**Exercise prompt:** Find the line containing "The height and width of the screenshot is (1033, 1920).", then output it and every line after it through the end of the listing below, exactly as written.

**Provided information:**

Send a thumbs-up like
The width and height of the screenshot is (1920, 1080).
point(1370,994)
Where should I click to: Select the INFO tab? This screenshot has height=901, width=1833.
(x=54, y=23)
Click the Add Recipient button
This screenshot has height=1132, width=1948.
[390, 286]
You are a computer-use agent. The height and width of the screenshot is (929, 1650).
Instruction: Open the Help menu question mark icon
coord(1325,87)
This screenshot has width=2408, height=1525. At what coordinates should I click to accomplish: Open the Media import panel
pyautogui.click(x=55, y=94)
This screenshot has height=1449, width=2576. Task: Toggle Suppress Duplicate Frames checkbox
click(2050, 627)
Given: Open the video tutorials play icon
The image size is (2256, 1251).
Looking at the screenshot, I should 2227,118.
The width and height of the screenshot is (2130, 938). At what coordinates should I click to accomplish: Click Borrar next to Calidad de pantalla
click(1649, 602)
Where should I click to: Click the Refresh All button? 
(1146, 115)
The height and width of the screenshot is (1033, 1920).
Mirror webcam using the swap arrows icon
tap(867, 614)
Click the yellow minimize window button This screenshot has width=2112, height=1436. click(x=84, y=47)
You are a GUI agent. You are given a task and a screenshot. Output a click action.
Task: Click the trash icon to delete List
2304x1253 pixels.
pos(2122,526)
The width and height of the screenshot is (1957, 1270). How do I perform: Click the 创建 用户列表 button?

**Answer to the problem:**
The height and width of the screenshot is (1033, 1920).
Mirror webcam using the swap arrows icon
tap(867, 614)
Click the yellow minimize window button This screenshot has width=2112, height=1436. click(x=84, y=47)
You are a GUI agent. You are given a task and a screenshot. Output a click action.
Task: Click the trash icon to delete List
2304x1253 pixels.
pos(2122,526)
The width and height of the screenshot is (1957, 1270). How do I perform: Click the 创建 用户列表 button?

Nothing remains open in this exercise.